A sedentary lifestyle creates a self-reinforcing fatigue cycle. At the cellular level, inactivity reduces the density of mitochondria in your muscles. Mitochondria are the structures that convert food into usable energy, and when you have fewer of them, everyday physical tasks require a higher percentage of your total capacity, making everything feel harder. Animal research has shown that lifelong sedentary subjects had roughly half the mitochondrial density of active subjects of the same age. The sedentary group’s mitochondria also accumulated more oxidative damage and couldn’t sustain energy output under repeated demand, essentially running out of gas faster.
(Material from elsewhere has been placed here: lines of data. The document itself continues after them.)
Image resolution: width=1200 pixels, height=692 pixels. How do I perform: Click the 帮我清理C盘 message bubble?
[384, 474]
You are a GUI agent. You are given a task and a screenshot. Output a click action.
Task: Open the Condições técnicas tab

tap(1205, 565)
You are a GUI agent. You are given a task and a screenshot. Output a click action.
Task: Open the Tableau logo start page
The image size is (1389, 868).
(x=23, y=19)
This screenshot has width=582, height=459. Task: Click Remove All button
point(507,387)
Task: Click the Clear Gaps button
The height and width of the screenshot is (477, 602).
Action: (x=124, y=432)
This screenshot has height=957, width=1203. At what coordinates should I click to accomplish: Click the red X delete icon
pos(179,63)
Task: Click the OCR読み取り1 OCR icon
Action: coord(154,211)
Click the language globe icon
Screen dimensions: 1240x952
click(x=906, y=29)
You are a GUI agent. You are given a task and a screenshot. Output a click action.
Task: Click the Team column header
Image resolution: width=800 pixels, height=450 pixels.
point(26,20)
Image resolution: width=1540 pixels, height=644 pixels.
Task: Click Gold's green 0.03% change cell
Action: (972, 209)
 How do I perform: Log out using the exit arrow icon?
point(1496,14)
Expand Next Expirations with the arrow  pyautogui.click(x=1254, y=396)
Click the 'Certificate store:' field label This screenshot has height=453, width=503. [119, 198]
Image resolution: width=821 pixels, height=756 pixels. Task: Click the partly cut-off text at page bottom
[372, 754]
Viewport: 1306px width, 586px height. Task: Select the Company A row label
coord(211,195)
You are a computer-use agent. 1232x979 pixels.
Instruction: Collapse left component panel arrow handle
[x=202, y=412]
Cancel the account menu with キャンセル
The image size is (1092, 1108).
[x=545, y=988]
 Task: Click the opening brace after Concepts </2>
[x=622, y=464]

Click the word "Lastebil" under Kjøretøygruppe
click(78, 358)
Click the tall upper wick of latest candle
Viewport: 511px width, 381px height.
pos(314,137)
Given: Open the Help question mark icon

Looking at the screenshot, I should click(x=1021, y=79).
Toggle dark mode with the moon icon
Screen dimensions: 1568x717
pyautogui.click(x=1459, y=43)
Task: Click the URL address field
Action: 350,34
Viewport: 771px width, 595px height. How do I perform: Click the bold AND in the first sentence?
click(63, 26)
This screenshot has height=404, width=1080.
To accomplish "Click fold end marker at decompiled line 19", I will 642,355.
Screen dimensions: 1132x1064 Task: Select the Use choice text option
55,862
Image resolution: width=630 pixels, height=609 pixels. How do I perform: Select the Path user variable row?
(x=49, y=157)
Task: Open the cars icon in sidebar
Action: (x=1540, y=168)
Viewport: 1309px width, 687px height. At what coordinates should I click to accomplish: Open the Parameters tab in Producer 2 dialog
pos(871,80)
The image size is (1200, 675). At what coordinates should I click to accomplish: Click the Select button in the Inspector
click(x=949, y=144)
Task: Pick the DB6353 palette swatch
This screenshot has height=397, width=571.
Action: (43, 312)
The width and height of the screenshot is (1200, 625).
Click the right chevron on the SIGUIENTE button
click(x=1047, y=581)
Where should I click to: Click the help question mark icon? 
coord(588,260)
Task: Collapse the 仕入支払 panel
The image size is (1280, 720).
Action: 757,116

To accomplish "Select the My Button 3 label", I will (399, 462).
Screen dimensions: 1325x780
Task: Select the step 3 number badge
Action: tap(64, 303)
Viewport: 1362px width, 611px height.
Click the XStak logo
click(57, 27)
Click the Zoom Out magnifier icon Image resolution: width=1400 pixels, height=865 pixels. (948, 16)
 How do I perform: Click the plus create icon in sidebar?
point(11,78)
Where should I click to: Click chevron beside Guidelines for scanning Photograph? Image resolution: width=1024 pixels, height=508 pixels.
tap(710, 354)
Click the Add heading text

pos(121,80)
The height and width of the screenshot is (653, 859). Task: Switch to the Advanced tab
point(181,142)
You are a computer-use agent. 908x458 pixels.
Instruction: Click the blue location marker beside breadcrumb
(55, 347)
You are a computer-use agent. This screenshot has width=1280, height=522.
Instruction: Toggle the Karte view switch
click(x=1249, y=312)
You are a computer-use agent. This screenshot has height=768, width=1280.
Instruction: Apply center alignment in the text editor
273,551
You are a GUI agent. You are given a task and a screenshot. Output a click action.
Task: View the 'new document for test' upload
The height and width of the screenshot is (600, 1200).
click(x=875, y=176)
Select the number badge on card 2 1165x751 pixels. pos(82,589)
The practical takeaway: if you’ve been inactive for a long stretch, even moderate activity like brisk walking will feel disproportionately exhausting at first. That’s not a sign something is wrong. It’s a reflection of reduced cellular capacity that rebuilds with consistent, gradual increases in movement.

On the other end of the spectrum, overtraining can cause chronic exhaustion that mimics illness. When intense exercise isn’t paired with adequate rest, the body’s inflammatory response becomes amplified and systemic. Stress hormones rise, testosterone drops, glycogen stores deplete, and brain chemistry shifts in ways that produce fatigue, low mood, sleep disturbance, and loss of appetite. Athletes and fitness-focused men sometimes push through these warning signs, interpreting them as a need for more discipline rather than more recovery. If you’re training hard and your performance is declining rather than improving, persistent fatigue paired with elevated resting heart rate or mood changes points toward overtraining syndrome.

Getting Answers

When fatigue has lasted more than a few weeks and isn’t explained by obvious sleep deprivation or a recent illness, a blood workup is the logical first step. The standard panel for unexplained fatigue includes hemoglobin (to check for anemia), blood sugar (to screen for diabetes), and TSH (to evaluate thyroid function). A more thorough fatigue-specific panel adds ferritin, liver enzymes, kidney function markers, vitamin D, and testosterone. These tests together cover the majority of medical causes and can usually be drawn in a single visit.

If bloodwork comes back normal, the cause is more likely rooted in sleep quality, mental health, or lifestyle factors. A sleep study can identify apnea or other disorders that fragment your rest without you knowing. Screening for depression, especially using tools designed to catch the irritability-driven presentation common in men, can uncover what a standard “are you feeling sad?” question would miss. Fatigue almost always has an explanation, and in most cases it’s treatable once correctly identified.